I'm a highly adaptable product designer who prefers being a generalist rather than a specialist.

Great product designers think like great artists product managers. - Marissa Louie

I’m comfortable writing functional specs with product managers, jumping into code with engineers, and reviewing metrics with marketers. I can document every edge case in a design file, review pull requests in GitHub, lead research sessions, write UX copy, run meetings, and speak/present to large groups. I also value the “people” part of my job: mentoring, hiring, improving design team processes, and contributing to the team culture.

What does “great design” Look Like?

My primary job as a designer is to enable others to see the future. To see what could be. To help the team make better decisions faster.

Conducting user research, producing wireframes and UX flows, and prototyping UIs are table stakes for any designer. A great designer’s job also includes:

  • 📣 Facilitating: Help communicate everyone’s ideas by making them tangible, clarify goals, and check for understanding.
  • 💎 Stewardship: Protect and promote design, spread user perspective throughout the organization.
  • 🌟 Connoisseurship: Show folks what good design is, elevate the team’s design taste, and hold the quality line.

My colleague and I led a workshop on how designers lead design projects at Stack Overflow. Here are a few lessons I’ve learned over the years:

Product Design

  • Great design comes from learning to operate successfully inside an organization. No matter how skilled one is creating UIs + prototypes, if they can’t articulate their process and build healthy relationships, the work is unlikely to be accepted.
  • For designers to have a meaningful impact, they must go beyond beautification and understand the business needs to the same depth they understand their users’ needs.
  • Presentation and storytelling are important. Explain the scenario and sell the experience, from concept to final execution. Tell why, not just what. It helps others understand the design and feel more confident in it.
  • Good design makes people feel like they are in control. It explains what’s happening and what’s possible without making the user think.
  • Product designers don’t need to be expert coders, but some basic code knowledge goes a long way in shipping a high quality product.
  • Favor leveraging familiar trends and patterns. Rules can be bent or broken, but it should be an exception.
  • Good design doesn’t leave anyone behind. Progressive enhancement > Graceful degradation.

Communication and Collaboration

  • Trust by default. Assume people are smart and good at what they do.
  • Invite others into your design process. The best work is created by diverse teams of designers and non-designers. Break the problem wide open at the beginning. I like starting design projects in a Google doc.
  • Listen to others and be open to their perspectives. They need that space and you need their perspectives.
  • When design is done in the open (where everyone can see and provide feedback), things that might get overlooked can be caught before a point of no return. It creates an environment of shared intelligence where everyone feels like part of the process. This is especially relevant to remote teams.
  • Communicate frequently and document decisions. This includes proactively pushing information out (email, chat, docs, etc.) and making it easy for others to pull information when they need it (searchable documentation, organized files, etc.).

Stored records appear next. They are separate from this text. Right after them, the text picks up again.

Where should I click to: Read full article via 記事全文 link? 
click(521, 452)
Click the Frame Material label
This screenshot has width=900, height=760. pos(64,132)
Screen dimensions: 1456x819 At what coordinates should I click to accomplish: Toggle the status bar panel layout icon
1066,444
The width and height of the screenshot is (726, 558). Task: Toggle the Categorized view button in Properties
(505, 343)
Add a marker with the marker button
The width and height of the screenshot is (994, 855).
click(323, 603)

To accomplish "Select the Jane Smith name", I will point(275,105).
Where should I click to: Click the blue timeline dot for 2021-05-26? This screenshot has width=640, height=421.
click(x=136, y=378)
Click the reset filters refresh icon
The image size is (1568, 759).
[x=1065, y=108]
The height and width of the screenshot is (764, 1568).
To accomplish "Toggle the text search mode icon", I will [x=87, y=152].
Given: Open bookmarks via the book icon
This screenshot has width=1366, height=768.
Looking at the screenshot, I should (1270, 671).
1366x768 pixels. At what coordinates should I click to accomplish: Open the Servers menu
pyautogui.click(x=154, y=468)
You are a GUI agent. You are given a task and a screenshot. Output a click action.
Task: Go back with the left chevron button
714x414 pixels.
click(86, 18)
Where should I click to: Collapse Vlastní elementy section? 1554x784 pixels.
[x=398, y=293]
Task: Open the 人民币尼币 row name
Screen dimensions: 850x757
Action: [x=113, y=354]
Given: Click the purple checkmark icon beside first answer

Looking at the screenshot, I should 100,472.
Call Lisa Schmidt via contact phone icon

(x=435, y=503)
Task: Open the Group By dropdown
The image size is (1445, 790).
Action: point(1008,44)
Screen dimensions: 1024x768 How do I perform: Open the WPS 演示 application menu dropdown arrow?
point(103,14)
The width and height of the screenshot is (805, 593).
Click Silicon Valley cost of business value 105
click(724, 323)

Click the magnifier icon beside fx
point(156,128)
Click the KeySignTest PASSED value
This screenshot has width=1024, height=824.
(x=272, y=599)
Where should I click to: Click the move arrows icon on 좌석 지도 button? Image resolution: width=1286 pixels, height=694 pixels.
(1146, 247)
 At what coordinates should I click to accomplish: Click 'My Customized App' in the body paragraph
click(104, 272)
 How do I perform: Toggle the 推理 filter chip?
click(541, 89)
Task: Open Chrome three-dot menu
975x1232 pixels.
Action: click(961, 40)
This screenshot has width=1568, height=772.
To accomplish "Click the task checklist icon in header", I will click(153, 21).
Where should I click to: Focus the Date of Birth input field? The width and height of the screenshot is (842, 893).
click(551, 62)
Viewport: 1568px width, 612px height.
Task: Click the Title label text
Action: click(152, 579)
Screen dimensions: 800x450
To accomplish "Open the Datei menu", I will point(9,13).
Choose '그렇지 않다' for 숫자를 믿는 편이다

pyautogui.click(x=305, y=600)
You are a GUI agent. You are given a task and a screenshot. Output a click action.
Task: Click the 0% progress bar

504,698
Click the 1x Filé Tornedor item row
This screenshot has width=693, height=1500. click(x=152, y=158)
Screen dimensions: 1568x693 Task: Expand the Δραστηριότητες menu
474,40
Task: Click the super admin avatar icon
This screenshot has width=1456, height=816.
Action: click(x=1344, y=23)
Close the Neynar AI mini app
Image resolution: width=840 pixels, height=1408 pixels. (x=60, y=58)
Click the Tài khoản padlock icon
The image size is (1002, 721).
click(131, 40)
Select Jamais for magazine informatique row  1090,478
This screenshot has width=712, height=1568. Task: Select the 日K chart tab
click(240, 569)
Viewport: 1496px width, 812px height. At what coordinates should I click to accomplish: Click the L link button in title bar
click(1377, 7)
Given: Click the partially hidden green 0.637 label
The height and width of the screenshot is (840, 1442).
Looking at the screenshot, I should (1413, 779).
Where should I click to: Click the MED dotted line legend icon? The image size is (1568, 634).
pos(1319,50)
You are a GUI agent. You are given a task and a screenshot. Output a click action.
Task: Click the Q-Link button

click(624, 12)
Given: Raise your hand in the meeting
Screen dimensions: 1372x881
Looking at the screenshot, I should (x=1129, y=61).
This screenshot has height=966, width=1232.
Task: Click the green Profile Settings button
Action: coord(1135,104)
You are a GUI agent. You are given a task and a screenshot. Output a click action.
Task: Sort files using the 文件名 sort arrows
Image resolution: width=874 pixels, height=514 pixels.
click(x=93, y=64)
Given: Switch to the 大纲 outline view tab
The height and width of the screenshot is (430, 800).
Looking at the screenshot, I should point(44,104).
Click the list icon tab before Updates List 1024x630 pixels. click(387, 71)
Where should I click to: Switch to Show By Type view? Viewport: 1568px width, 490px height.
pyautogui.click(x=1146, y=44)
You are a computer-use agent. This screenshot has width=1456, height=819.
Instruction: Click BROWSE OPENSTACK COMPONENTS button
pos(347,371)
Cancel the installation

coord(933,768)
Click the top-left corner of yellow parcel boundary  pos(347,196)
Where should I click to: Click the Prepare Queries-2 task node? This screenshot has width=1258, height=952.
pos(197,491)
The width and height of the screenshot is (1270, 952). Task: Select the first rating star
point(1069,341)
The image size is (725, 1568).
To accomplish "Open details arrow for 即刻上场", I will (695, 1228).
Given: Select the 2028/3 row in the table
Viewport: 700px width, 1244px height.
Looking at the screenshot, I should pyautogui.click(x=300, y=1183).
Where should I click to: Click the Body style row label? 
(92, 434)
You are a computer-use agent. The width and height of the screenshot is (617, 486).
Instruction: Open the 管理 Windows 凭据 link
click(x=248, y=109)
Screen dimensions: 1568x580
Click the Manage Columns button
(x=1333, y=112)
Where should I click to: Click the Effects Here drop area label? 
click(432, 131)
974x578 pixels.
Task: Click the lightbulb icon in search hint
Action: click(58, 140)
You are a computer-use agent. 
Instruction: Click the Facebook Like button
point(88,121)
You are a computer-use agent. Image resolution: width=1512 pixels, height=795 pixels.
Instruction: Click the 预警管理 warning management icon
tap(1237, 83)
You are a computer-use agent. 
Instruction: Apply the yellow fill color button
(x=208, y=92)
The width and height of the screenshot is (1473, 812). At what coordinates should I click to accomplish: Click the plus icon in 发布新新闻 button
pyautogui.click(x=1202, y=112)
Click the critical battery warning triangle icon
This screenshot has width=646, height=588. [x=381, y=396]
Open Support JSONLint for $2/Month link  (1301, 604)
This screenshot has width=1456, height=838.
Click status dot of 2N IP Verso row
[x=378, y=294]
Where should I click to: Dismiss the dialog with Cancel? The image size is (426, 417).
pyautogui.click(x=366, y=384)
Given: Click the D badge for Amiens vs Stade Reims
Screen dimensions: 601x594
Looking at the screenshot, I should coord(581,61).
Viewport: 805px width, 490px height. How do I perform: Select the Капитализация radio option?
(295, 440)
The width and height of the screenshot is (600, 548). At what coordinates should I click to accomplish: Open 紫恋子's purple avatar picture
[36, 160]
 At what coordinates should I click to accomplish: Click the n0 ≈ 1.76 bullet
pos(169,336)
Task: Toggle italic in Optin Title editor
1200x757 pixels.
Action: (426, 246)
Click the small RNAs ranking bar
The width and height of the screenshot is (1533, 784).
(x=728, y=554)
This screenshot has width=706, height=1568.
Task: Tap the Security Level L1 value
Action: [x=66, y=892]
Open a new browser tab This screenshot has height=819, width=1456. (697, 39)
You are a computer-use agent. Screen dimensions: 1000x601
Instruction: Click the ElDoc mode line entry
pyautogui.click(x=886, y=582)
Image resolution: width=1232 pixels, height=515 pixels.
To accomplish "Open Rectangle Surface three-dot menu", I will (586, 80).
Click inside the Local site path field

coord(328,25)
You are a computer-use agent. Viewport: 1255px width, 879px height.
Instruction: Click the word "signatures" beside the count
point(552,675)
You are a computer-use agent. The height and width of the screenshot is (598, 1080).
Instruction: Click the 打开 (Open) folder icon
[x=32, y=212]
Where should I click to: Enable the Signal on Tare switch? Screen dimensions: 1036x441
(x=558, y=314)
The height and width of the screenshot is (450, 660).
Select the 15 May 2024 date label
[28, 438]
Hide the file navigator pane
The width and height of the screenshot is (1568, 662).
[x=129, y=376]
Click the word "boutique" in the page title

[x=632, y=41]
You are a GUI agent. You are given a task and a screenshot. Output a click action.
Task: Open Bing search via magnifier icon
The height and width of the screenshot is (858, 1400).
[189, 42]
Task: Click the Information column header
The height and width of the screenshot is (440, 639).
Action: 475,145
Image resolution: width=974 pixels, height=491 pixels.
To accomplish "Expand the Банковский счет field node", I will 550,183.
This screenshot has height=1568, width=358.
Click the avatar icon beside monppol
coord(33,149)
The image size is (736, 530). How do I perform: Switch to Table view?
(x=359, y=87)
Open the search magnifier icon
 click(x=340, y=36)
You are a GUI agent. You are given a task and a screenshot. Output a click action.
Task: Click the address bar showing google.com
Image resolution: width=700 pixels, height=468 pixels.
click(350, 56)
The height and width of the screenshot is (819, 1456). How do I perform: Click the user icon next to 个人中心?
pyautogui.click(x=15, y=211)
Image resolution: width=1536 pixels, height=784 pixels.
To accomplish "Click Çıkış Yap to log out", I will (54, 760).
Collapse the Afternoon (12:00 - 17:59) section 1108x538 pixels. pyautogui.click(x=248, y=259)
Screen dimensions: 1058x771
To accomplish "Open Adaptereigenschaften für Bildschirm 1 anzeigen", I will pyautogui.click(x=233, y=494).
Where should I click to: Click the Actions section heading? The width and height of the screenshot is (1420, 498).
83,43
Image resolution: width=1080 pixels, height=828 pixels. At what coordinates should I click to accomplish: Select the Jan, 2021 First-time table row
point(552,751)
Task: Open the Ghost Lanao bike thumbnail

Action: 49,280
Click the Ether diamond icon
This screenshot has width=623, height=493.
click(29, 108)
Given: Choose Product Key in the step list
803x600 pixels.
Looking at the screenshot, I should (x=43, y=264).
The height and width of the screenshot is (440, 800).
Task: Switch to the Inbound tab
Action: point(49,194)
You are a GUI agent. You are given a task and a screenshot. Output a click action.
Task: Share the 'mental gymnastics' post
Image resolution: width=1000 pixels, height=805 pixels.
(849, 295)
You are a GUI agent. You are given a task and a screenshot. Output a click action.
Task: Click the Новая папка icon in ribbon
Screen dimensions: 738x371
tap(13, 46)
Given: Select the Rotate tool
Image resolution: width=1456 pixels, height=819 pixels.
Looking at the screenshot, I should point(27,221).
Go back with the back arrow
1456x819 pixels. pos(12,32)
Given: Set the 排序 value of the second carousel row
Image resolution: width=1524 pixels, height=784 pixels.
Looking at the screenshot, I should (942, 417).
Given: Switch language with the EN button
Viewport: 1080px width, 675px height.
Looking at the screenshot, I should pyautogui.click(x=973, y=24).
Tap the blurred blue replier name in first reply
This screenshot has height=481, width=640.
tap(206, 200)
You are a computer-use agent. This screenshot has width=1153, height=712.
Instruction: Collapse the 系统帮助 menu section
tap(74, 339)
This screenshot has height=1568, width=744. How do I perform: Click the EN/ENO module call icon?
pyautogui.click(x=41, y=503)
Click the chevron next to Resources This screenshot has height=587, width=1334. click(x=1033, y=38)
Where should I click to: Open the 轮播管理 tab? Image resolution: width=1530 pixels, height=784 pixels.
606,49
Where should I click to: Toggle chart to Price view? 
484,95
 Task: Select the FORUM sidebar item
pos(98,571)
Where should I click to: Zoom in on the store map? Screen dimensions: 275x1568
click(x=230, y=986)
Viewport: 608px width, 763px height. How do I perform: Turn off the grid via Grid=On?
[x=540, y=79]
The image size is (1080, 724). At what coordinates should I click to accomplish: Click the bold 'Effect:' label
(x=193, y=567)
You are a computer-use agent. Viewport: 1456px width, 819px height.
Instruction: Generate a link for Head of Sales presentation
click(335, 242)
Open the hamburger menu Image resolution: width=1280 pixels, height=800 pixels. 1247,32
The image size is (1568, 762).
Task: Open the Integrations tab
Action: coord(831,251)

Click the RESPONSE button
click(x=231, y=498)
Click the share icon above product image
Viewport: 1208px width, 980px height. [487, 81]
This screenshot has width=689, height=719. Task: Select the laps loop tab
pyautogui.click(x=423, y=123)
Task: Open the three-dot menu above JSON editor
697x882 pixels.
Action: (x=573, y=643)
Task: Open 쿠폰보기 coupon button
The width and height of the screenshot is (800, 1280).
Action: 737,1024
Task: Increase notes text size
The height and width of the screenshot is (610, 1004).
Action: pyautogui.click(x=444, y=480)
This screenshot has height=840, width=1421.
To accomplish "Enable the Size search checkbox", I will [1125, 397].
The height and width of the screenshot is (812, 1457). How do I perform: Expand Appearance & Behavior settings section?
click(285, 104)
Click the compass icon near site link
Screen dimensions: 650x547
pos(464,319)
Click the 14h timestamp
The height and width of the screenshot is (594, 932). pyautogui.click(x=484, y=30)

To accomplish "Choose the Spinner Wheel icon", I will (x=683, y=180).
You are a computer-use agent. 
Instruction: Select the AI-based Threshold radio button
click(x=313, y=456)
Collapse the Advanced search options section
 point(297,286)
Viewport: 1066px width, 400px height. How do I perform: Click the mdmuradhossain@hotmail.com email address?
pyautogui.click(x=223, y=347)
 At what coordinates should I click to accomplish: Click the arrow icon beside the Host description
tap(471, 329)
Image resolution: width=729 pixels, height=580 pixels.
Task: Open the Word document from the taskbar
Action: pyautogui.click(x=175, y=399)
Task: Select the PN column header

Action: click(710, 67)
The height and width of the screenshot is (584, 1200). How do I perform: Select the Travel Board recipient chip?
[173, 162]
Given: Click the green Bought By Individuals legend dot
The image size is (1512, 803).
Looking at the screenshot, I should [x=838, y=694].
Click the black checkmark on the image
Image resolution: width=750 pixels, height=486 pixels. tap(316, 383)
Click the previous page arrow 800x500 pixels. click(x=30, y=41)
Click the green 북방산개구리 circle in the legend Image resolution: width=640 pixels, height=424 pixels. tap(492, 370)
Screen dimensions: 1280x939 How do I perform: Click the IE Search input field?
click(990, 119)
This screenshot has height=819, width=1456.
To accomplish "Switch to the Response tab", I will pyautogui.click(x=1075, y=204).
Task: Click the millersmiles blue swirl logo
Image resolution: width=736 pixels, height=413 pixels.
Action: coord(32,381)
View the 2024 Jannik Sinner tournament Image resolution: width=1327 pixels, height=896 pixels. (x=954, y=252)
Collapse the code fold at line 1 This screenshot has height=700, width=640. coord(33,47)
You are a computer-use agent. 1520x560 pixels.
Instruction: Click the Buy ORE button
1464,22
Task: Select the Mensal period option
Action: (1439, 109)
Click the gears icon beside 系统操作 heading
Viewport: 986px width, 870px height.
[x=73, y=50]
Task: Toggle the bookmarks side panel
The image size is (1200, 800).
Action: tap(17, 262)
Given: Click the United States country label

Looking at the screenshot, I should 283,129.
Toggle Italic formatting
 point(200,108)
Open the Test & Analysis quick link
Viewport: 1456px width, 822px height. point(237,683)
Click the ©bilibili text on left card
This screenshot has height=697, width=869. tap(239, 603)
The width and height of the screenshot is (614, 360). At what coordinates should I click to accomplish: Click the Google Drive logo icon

  • Leadership is not management and it doesn’t require authority. It’s not a role, it’s how you work.
  • Lead by example. Be consistent and reliable.
  • When possible, lead others to conclusions they can make for themselves. Hold space for their learning process.
  • A mentor helps their mentee get to the next level with a balance of mentoring, coaching, and sponsoring. Ask how you can support your teammates, don’t just tell them they’re doing a good job and to keep doing their basic responsibilities.
  • Identify blockers and take responsibility in removing them.
  • Don’t assume why someone’s behaving the way they’re behaving, ask about what’s behind their actions and problem-solve together based on their answer.

Product Development Process

For the past few years, I’ve worked in a double diamond process:

Double diamond product development process diagram
  • Discover: Understand the current condition by auditing existing designs, reviewing competitors, interviewing users, “How Might We” brainstorming sessions, and gathering insights.
  • Define: Synthesize the ideas identified and focus on the most compelling opportunities. What has the most potential impact? Which should we do first? What’s feasible? What does success look like? The goal is to define exactly what we’ll do and won't do.
  • Develop: Explore the best potential solutions. Designs concepts are created, prototyped, tested, and iterated. This trial and error process helps ideas improve.
  • Deliver: As confidence in the solution increases, exploration gives way to engineering. Working software is created, optimized, and shipped.
  • Improve: Measure results and tweak when appropriate.

It fits our team well and I work in every phase. I especially like the parts where the problem is defined and explored widely.

Dialgram showing if you refine too early, the best solution could be missed.

I’m not attached to this approach, but think have a process helps an organization understand how design works and its responsibilities.